Droni per studiare i ghiacciai alpini

Raggiungono angoli inaccessibili, scattano immagini in alta definizione e con dettagli più precisi dei satelliti: ecco i droni per la glaciologia.

Dopo l'esplorazione dei mari, quella delle alte quote: i droni volano sopra i ghiacciai a 2.400 metri di altitudine. Al freddo li ha portati un gruppo di ricercatori dell'Università di Milano-Bicocca per mettere a punto una nuova tecnica di monitoraggio, con l'obiettivo di controllare lo stato di salute dei ghiacciai e scoprire quanto ghiaccio fonde ogni estate. Ma non solo: gli scienziati vogliono usarli per studiare il fenomeno dei ghiacciai neri.

Quanto ghiaccio fonde? I ricercatori del Dipartimento di Scienze dell'Ambiente e del Territorio (DISAT) hanno fatto volare un drone quadricottero a 150 metri di altezza dalla superficie del ghiacciaio del Morteratsch, il più grande del massiccio del Bernina, in Svizzera. Il drone ha catturato immagini in sequenza rapidissima con cui sono stati costruiti modelli 3D del ghiacciaio molto dettagliati.

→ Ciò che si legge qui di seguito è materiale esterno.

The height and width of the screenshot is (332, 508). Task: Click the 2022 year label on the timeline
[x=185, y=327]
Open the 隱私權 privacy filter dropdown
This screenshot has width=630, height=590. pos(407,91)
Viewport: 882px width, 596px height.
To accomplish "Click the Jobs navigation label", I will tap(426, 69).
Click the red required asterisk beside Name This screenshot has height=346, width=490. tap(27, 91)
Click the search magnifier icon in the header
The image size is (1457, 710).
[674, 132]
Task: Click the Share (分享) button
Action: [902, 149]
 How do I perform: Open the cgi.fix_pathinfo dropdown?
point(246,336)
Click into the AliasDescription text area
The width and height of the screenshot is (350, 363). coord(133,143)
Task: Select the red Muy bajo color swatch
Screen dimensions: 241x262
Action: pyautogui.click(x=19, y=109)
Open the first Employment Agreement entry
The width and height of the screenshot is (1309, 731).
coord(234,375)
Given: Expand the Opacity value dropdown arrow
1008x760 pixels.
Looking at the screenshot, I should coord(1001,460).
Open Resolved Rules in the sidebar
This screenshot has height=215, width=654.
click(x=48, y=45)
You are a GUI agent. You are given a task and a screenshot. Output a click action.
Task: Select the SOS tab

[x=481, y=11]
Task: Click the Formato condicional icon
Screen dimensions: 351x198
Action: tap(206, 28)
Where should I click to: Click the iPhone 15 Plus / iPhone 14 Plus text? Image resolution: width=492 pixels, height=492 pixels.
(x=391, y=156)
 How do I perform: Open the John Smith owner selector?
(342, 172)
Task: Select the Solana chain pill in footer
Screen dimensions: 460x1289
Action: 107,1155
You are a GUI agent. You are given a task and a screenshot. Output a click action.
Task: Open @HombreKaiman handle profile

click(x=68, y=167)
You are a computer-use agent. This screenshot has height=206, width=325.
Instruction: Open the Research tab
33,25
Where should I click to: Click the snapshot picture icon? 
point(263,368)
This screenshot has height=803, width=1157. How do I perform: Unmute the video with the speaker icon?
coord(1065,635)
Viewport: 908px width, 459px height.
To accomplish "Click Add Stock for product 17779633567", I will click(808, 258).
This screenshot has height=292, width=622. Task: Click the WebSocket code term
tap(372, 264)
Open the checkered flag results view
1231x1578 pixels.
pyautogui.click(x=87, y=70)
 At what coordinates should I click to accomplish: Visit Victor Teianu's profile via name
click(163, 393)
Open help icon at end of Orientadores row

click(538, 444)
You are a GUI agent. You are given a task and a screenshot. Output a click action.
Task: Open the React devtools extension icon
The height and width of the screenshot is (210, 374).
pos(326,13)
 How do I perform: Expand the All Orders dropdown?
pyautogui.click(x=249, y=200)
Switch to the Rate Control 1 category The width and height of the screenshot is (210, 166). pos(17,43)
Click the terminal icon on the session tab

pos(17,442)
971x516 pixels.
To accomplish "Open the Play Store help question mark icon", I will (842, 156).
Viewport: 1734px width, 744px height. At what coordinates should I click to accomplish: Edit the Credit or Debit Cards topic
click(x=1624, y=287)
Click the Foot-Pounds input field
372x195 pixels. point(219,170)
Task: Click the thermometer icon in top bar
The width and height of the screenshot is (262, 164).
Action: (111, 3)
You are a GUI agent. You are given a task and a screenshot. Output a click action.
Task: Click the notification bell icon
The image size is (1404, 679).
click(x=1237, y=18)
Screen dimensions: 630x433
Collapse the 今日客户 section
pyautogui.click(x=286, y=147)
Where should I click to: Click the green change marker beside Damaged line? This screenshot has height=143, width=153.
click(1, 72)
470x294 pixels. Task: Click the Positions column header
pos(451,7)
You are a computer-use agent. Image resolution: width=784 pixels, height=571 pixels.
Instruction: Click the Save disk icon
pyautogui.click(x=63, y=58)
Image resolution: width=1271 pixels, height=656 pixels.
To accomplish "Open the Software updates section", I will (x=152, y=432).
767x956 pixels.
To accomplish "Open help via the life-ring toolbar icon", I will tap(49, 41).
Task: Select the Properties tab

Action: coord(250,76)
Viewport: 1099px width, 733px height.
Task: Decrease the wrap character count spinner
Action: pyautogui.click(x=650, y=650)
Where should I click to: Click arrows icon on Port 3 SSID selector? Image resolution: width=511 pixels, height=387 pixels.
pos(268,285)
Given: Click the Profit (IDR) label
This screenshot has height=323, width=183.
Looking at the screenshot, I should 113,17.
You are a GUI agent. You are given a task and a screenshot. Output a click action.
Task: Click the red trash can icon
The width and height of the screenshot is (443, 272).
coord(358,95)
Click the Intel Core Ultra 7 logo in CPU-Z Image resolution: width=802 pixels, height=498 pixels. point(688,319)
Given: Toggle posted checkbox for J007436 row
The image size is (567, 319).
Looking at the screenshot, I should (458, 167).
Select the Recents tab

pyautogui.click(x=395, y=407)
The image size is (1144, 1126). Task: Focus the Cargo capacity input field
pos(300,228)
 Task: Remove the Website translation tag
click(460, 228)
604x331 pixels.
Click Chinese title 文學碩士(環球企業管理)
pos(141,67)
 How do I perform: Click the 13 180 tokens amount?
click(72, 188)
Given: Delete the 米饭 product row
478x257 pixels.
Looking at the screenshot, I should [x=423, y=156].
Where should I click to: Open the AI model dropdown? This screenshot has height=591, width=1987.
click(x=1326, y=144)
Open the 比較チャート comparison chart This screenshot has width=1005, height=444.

Da questi modelli si può osservare l'andamento stagionale del ghiacciaio, calcolando quanto ghiaccio fonde durante la "stagione di fusione", cioè il periodo in cui la neve stagionale scompare e il ghiaccio vivo è esposto alla luce diretta del Sole, più o meno tra luglio e settembre. Sul fronte del ghiacciaio del Morteratsch sono ben 5 i metri in lunghezza "persi" quest'estate, e fino a 6 metri in spessore, affermano i ricercatori.

I ghiacciai neri. I droni possono aiutare gli scienziati anche a scoprire qualcosa in più dei ghiacciai neri. Sui ghiacciai si depositano particelle di vario tipo che ne scuriscono la superficie, con un effetto collaterale: il ghiaccio più scuro si scioglie più velocemente perché l'effetto di riflessione è inferiore, ossia assorbe più radiazioni.

Con le immagini dei droni gli scienziati formuleranno delle mappe di scurimento del ghiaccio, per capire se le cause principali sono antropiche o naturali, e in che misura questo fenomeno contribuisce allo scioglimento dei ghiacci provocato dal cambiamento climatico.

Verso altre vette. Ora i glaciologi possono avere una visione più dettagliata che mai del ghiacciaio grazie ai droni, esploratori capaci di volare fino a 72 km/h e restare in quota per 20 minuti, raggiungendo angoli altrimenti difficili da monitorare. La speranza dei ricercatori del DISAT è di poterli usare in combinazione con i dati satellitari per tener d'occhio non solo il Morteratsch ma anche altri importanti ghiacciai alpini.